Sublinhe-se aliás que esta postura dos sucessivos Governos de ignorar a defesa do interesse público chegou ao ponto desta situação, também identificada e criticada pelo Tribunal de Contas: «o facto do Consultor Financeiro da Comissão do Concurso, como representante do Estado concedente, ter sido o autor da metodologia de avaliação dos concorrentes, e, posteriormente, após a adjudicação, passar a fazer parte integrante do sindicato de bancos/consultores do concorrente Fertagus».

Ora, é o próprio Tribunal a alertar que esta prática «suscita reservas quanto à transparência do processo, tanto mais que haviam sido solicitados compromissos de exclusividade a todos os consultores do Estado que colaboram no lançamento do concurso».

A credibilidade e a transparência deste desastroso negócio são aliás postas em causa quando o Relatório afirma: «Os resultados dos estudos de tráfego, realizados por mando e conta do concedente, revelaram-se totalmente desenquadrados e desajustados do nível real de tráfego registado na travessia ferroviária». E prossegue o Tribunal de Contas, manifestando «fundada apreensão quanto à fiabilidade e credibilidade técnica daqueles estudos, sendo certo que os elevados custos deste desajustamento recairão sobre o Estado concedente, dado que a ele cabe, no actual modelo de concessão, suportar o risco de tráfego».

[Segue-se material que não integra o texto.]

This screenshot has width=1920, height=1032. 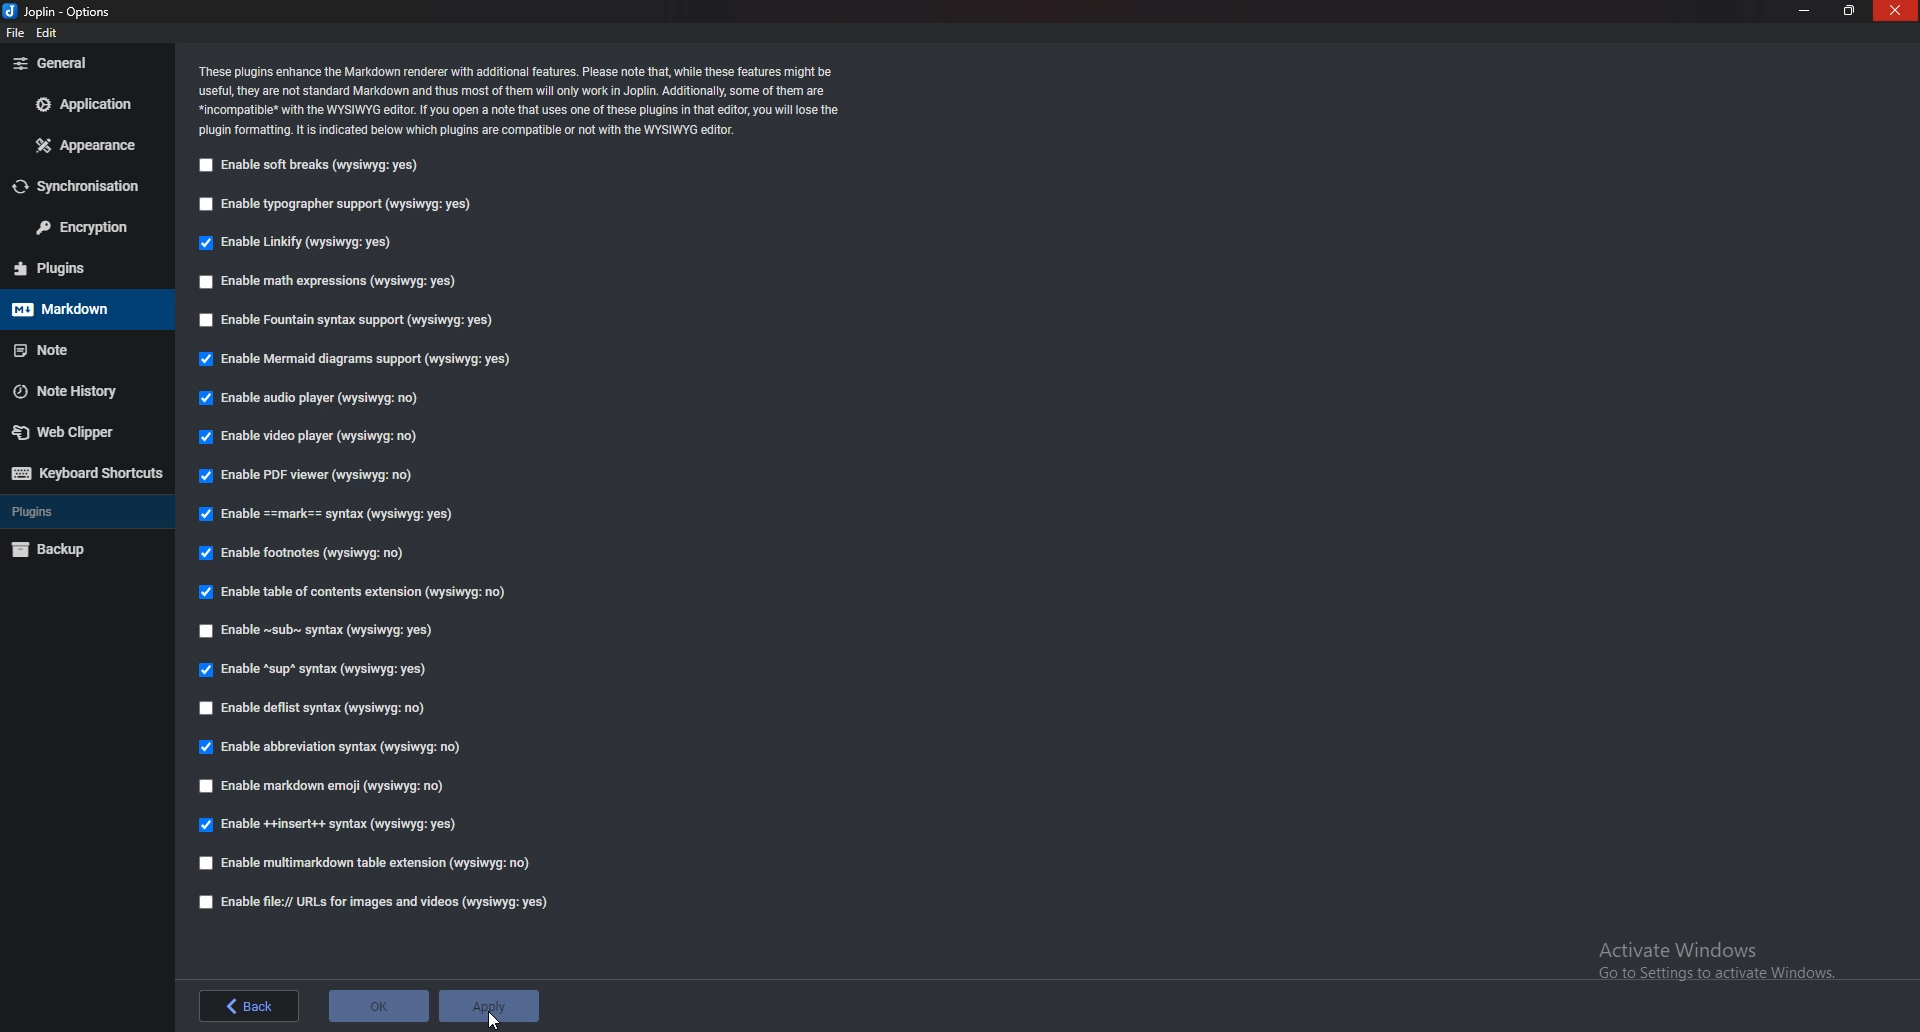 What do you see at coordinates (331, 516) in the screenshot?
I see `Enable Mark Syntax` at bounding box center [331, 516].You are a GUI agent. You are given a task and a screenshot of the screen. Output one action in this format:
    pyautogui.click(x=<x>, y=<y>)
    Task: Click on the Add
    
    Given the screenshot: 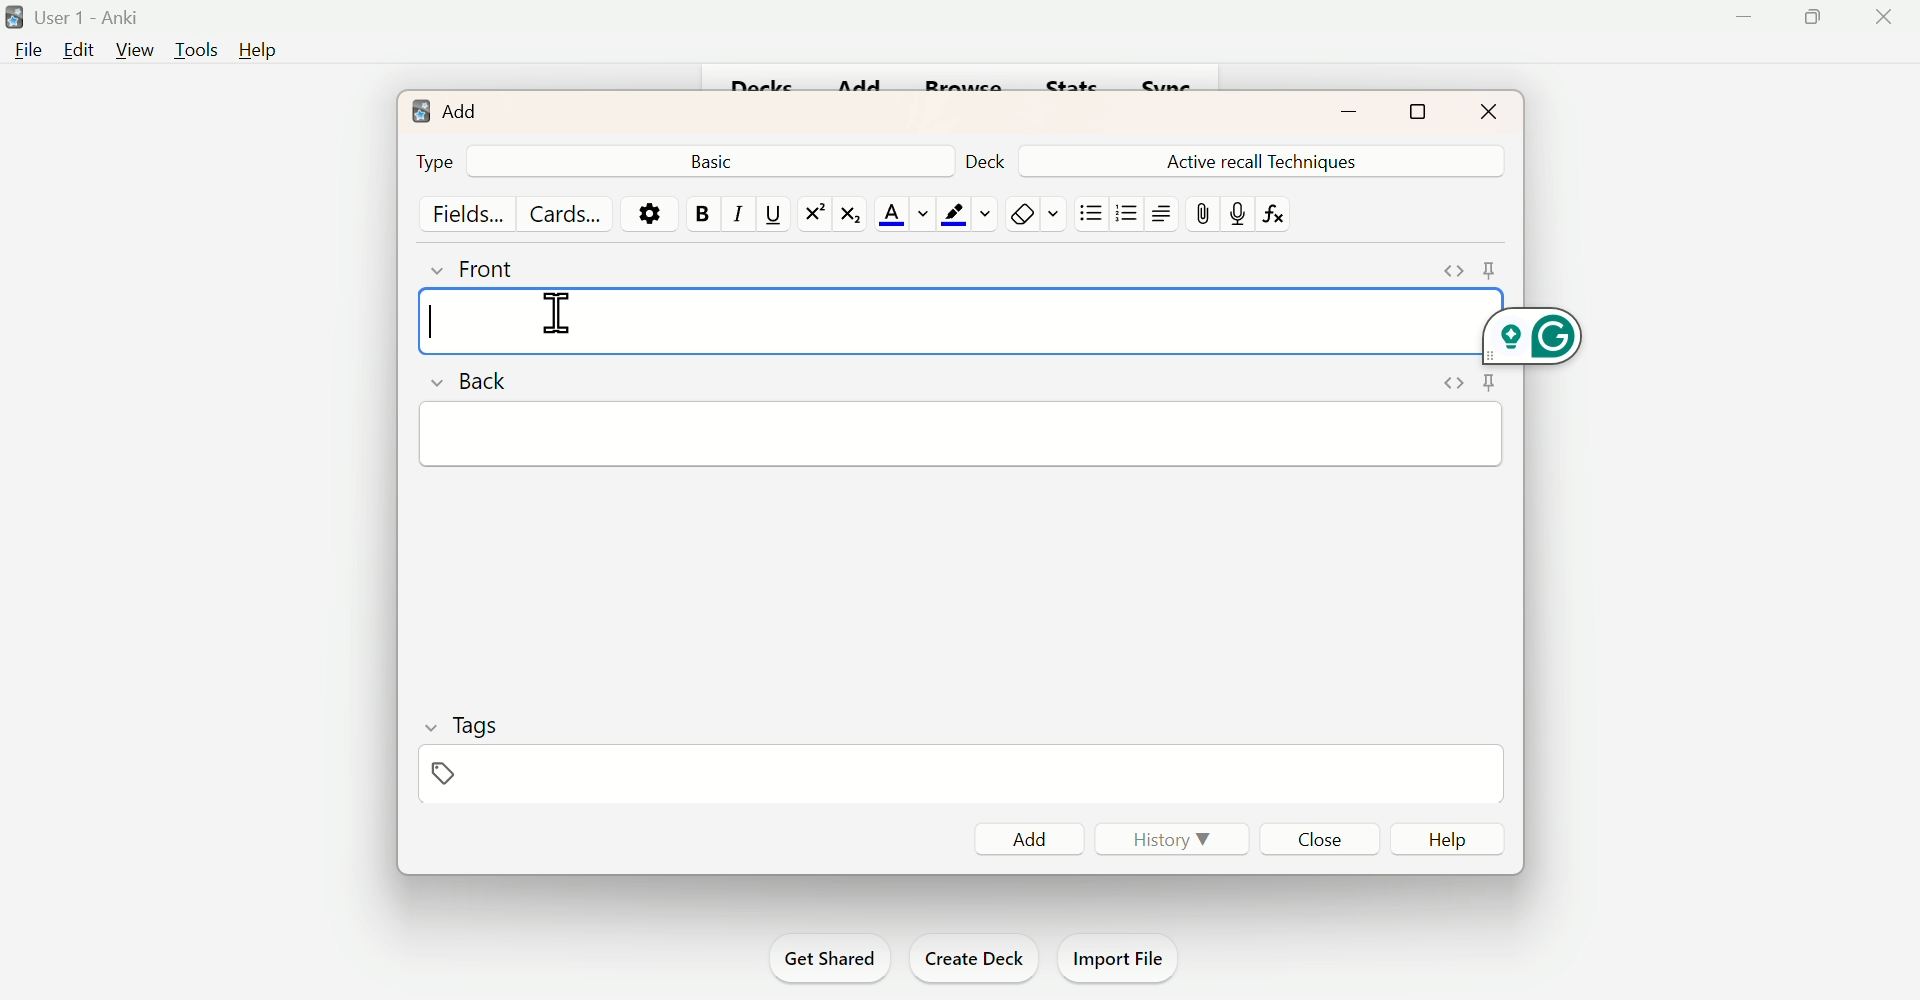 What is the action you would take?
    pyautogui.click(x=460, y=110)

O resultado deste tipo de negócios está à vista: enquanto as populações, os utentes dos transportes, se confrontam com um serviço muito mais caro, com uma oferta de transporte muito aquém das necessidades e do que seria exigível, com um sistema tarifário que exclui à partida o passe social intermodal - enquanto tudo isto acontece, o Estado Português, apenas nos últimos cinco anos, pagou à Fertagus a módica quantia de quarenta e cinco milhões de euros (€45.062.183,00), só de verbas do Orçamento do Estado em indemnizações compensatórias.

O Estado está a pagar demais, os utentes estão a pagar demais, e o serviço de transporte que está a ser prestado está muito longe de corresponder às necessidades das populações da Área Metropolitana de Lisboa.

Esta situação é absolutamente incompreensível e inaceitável, e exige uma outra política e uma outra atitude do Governo nos processos negociais junto destas empresas. Nenhuma opção deve ser excluída à partida, com vista à defesa do interesse público, das populações e dos utentes dos transportes. Mas em primeiro lugar, no mínimo dos mínimos, a questão que agora se coloca é a da renegociação deste contrato de concessão.

É muito simples: ou os Srs. Deputados consideram que as coisas estão bem tal como estão, ou consideram que ela tem de ser alterada. Nesse caso, a única solução é renegociar o contrato com a concessionária, e então este Projecto de Resolução deve ser aprovado. De outra forma, estarão a pactuar com esta situação vergonhosa.